• Exercices à réaliser:
a. Dans l'intervention de Jacques Repussard, condensez en liste à puces le paragraphe qui commence par « S'agissant de la transmutation », sans en perdre les faits essentiels.
b. Poursuivez l'intervention de Jacques Repussard à partir de sa dernière phrase.

• Texte du document:
========================

Intervention de Jacques Repussard

Réunion du 2 avril 2014 à 14h00
Commission d'enquête relative aux coûts passés, présents et futurs de la filière nucléaire, à la durée d'exploitation des réacteurs et à divers aspects économiques et financiers de la production et de la commercialisation de l'électricité nucléaire

Jacques Repussard, directeur général de l'Institut de radioprotection et de sûreté nucléaire :

Jusqu'à la fin du XXIe siècle. Ces installations ont été construites avec des marges confortables pour ce qui est de la résistance aux séismes. Elles sont surveillées régulièrement – je les ai moi-même visitées à nouveau il y a quelques jours – et nous n'avons pas d'inquiétude sur le bien-fondé de leur démonstration de sûreté. Mais elles ont une durée de vie limitée à quelques générations humaines, ce qui ne constitue pas un horizon si éloigné.

S'agissant de la transmutation, les aspects théoriques ont été mis en lumière par les travaux du CEA. Mais, en 2012, à la demande de l'ASN, l'IRSN a rendu un avis négatif sur la faisabilité de cette transformation physique des déchets à l'échelle industrielle, sur la base des conclusions du CEA. Il nous est apparu que la radioprotection des installations que nécessiterait le recours à cette méthode ne pourrait pas être assurée avec les technologies que nous connaissons actuellement, si ce n'est à des coûts prohibitifs. Compte tenu de leur teneur en produits de fission, les matières concernées sont très dangereuses. Et les opérations de retraitement – en réacteur, mais aussi par des moyens chimiques – sont très délicates à mener. Cette solution nous paraît donc hors de portée pour un avenir assez long, pour des raisons tant économiques que tenant à la réglementation en matière de radioprotection.

========================

• Extrait de données:
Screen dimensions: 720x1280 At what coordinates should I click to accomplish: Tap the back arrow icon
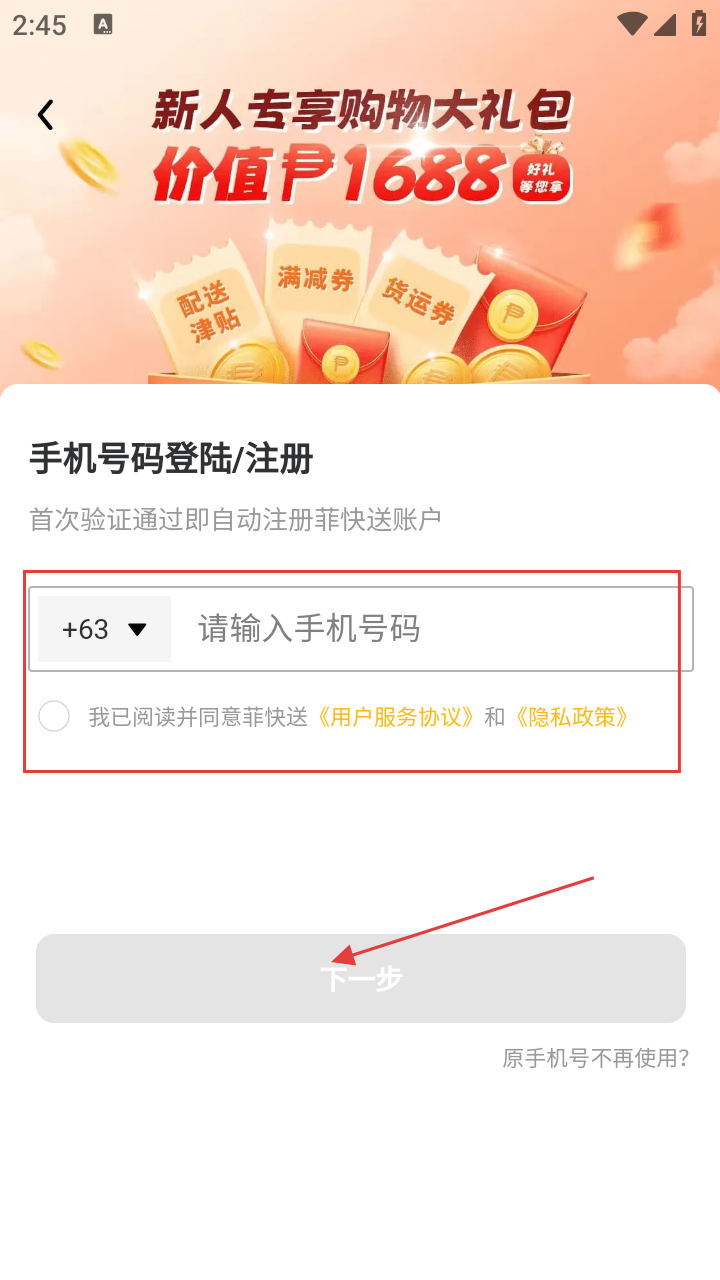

========================

• Liste des réponses:
a.
- Les travaux du CEA ont éclairé les aspects théoriques de la transmutation.
- En 2012, à la demande de l'ASN et sur la base des conclusions du CEA, l'IRSN a rendu un avis négatif sur sa faisabilité à l'échelle industrielle.
- Avec les technologies actuelles, la radioprotection des installations nécessaires ne pourrait être assurée qu'à des coûts prohibitifs.
- Les matières concernées sont très dangereuses en raison de leur teneur en produits de fission.
- Les opérations de retraitement, en réacteur comme par des moyens chimiques, sont très délicates.
- Pour des raisons économiques et réglementaires liées à la radioprotection, cette solution paraît hors de portée pour un avenir assez long.

b.
Quant au stockage géologique, il repose sur l'hypothèse qu'une couche de roche mère – argile, sel ou granite – assurera une protection suffisante pour que la diffusion de radionucléides résultant de la dégradation des colis – inéluctable au fil du temps – se rapproche du « bruit de fond » naturel lorsqu'ils atteindront un environnement accessible à l'homme. Pour que la démonstration de sûreté soit convaincante, nous devons montrer que nous sommes capables de concevoir et de construire des installations pour un tel stockage, ainsi que de choisir des localisations géologiquement stables et présentant des couches de roche mère suffisamment épaisses, au travers desquelles le temps de transfert des radionucléides soit supérieur au nombre de demi-vies nécessaires pour que la radioactivité résiduelle des déchets – y compris celle de composants à vie longue et très mobiles dans l'environnement tels que le chlore 36 – atteigne des niveaux très faibles qui ne gênent pas la vie ordinaire des populations et des écosystèmes en surface.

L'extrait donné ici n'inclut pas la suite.